Exercise directions: Entries in the following listing are to be copied exactly as they stand.

Data shown:
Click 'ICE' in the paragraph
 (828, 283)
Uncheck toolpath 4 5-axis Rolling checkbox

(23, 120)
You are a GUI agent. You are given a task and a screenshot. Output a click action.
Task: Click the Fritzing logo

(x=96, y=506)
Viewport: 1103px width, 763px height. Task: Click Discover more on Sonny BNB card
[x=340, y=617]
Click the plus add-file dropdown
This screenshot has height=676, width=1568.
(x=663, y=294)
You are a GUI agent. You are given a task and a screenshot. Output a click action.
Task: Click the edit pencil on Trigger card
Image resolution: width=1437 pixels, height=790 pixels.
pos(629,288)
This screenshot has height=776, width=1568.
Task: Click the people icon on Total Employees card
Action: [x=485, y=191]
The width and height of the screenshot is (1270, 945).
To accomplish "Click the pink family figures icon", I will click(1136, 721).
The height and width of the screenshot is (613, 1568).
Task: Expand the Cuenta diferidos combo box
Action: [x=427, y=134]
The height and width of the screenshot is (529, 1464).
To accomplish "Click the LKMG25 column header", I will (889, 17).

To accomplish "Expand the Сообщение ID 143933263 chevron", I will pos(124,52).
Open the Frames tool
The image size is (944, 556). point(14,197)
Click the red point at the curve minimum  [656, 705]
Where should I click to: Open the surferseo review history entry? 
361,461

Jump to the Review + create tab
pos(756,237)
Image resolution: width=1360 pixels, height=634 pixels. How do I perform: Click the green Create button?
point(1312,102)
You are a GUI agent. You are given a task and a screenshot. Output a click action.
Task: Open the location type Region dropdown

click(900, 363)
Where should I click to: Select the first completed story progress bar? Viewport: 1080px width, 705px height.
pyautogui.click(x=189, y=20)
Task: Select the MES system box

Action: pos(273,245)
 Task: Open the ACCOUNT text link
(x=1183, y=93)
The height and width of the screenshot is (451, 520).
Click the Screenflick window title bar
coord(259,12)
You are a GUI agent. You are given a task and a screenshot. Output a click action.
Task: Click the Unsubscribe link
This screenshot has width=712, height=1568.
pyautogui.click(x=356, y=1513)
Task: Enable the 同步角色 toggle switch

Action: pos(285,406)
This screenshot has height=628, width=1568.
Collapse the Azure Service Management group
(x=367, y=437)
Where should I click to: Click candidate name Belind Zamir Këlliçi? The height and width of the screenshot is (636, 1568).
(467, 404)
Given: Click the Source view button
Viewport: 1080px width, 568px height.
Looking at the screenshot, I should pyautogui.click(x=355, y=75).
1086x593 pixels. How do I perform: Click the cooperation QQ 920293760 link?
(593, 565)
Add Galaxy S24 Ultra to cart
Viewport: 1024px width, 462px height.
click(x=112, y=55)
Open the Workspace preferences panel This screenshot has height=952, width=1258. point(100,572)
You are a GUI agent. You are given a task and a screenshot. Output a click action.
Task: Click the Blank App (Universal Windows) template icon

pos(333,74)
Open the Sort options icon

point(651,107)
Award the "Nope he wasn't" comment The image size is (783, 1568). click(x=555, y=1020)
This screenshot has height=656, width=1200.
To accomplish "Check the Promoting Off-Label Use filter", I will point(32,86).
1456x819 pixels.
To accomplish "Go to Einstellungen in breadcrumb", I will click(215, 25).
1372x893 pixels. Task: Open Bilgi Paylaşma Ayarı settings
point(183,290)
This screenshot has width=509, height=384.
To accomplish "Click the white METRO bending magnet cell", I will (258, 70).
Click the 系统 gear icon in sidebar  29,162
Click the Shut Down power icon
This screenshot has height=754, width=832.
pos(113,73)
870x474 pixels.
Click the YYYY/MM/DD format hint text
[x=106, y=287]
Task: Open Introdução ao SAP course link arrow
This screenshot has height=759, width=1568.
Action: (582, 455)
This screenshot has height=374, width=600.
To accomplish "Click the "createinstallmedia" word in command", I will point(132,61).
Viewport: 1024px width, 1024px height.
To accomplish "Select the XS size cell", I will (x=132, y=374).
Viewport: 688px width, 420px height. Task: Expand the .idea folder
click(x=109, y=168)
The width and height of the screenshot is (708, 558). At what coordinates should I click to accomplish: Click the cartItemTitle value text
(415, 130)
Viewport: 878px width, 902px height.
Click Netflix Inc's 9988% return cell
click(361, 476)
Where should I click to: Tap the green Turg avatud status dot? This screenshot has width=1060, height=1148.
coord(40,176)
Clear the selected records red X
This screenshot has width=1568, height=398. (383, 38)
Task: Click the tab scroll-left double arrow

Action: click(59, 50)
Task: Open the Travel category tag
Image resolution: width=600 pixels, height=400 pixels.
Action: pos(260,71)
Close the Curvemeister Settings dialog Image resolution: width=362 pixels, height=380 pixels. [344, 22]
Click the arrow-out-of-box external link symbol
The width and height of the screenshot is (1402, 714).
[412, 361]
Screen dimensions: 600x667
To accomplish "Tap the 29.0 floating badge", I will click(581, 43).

Task result:
Click 'ICE' in the paragraph
 (828, 283)
Uncheck toolpath 4 5-axis Rolling checkbox

(23, 120)
You are a GUI agent. You are given a task and a screenshot. Output a click action.
Task: Click the Fritzing logo

(x=96, y=506)
Viewport: 1103px width, 763px height. Task: Click Discover more on Sonny BNB card
[x=340, y=617]
Click the plus add-file dropdown
This screenshot has height=676, width=1568.
(x=663, y=294)
You are a GUI agent. You are given a task and a screenshot. Output a click action.
Task: Click the edit pencil on Trigger card
Image resolution: width=1437 pixels, height=790 pixels.
pos(629,288)
This screenshot has height=776, width=1568.
Task: Click the people icon on Total Employees card
Action: [x=485, y=191]
The width and height of the screenshot is (1270, 945).
To accomplish "Click the pink family figures icon", I will click(1136, 721).
The height and width of the screenshot is (613, 1568).
Task: Expand the Cuenta diferidos combo box
Action: [x=427, y=134]
The height and width of the screenshot is (529, 1464).
To accomplish "Click the LKMG25 column header", I will (889, 17).

To accomplish "Expand the Сообщение ID 143933263 chevron", I will pos(124,52).
Open the Frames tool
The image size is (944, 556). point(14,197)
Click the red point at the curve minimum  [656, 705]
Where should I click to: Open the surferseo review history entry? 
361,461

Jump to the Review + create tab
pos(756,237)
Image resolution: width=1360 pixels, height=634 pixels. How do I perform: Click the green Create button?
point(1312,102)
You are a GUI agent. You are given a task and a screenshot. Output a click action.
Task: Open the location type Region dropdown

click(900, 363)
Where should I click to: Select the first completed story progress bar? Viewport: 1080px width, 705px height.
pyautogui.click(x=189, y=20)
Task: Select the MES system box

Action: pos(273,245)
 Task: Open the ACCOUNT text link
(x=1183, y=93)
The height and width of the screenshot is (451, 520).
Click the Screenflick window title bar
coord(259,12)
You are a GUI agent. You are given a task and a screenshot. Output a click action.
Task: Click the Unsubscribe link
This screenshot has width=712, height=1568.
pyautogui.click(x=356, y=1513)
Task: Enable the 同步角色 toggle switch

Action: pos(285,406)
This screenshot has height=628, width=1568.
Collapse the Azure Service Management group
(x=367, y=437)
Where should I click to: Click candidate name Belind Zamir Këlliçi? The height and width of the screenshot is (636, 1568).
(467, 404)
Given: Click the Source view button
Viewport: 1080px width, 568px height.
Looking at the screenshot, I should pyautogui.click(x=355, y=75).
1086x593 pixels. How do I perform: Click the cooperation QQ 920293760 link?
(593, 565)
Add Galaxy S24 Ultra to cart
Viewport: 1024px width, 462px height.
click(x=112, y=55)
Open the Workspace preferences panel This screenshot has height=952, width=1258. point(100,572)
You are a GUI agent. You are given a task and a screenshot. Output a click action.
Task: Click the Blank App (Universal Windows) template icon

pos(333,74)
Open the Sort options icon

point(651,107)
Award the "Nope he wasn't" comment The image size is (783, 1568). click(x=555, y=1020)
This screenshot has height=656, width=1200.
To accomplish "Check the Promoting Off-Label Use filter", I will point(32,86).
1456x819 pixels.
To accomplish "Go to Einstellungen in breadcrumb", I will click(215, 25).
1372x893 pixels. Task: Open Bilgi Paylaşma Ayarı settings
point(183,290)
This screenshot has width=509, height=384.
To accomplish "Click the white METRO bending magnet cell", I will (258, 70).
Click the 系统 gear icon in sidebar  29,162
Click the Shut Down power icon
This screenshot has height=754, width=832.
pos(113,73)
870x474 pixels.
Click the YYYY/MM/DD format hint text
[x=106, y=287]
Task: Open Introdução ao SAP course link arrow
This screenshot has height=759, width=1568.
Action: (582, 455)
This screenshot has height=374, width=600.
To accomplish "Click the "createinstallmedia" word in command", I will point(132,61).
Viewport: 1024px width, 1024px height.
To accomplish "Select the XS size cell", I will (x=132, y=374).
Viewport: 688px width, 420px height. Task: Expand the .idea folder
click(x=109, y=168)
The width and height of the screenshot is (708, 558). At what coordinates should I click to accomplish: Click the cartItemTitle value text
(415, 130)
Viewport: 878px width, 902px height.
Click Netflix Inc's 9988% return cell
click(361, 476)
Where should I click to: Tap the green Turg avatud status dot? This screenshot has width=1060, height=1148.
coord(40,176)
Clear the selected records red X
This screenshot has width=1568, height=398. (383, 38)
Task: Click the tab scroll-left double arrow

Action: click(59, 50)
Task: Open the Travel category tag
Image resolution: width=600 pixels, height=400 pixels.
Action: pos(260,71)
Close the Curvemeister Settings dialog Image resolution: width=362 pixels, height=380 pixels. [344, 22]
Click the arrow-out-of-box external link symbol
The width and height of the screenshot is (1402, 714).
[412, 361]
Screen dimensions: 600x667
To accomplish "Tap the 29.0 floating badge", I will click(581, 43).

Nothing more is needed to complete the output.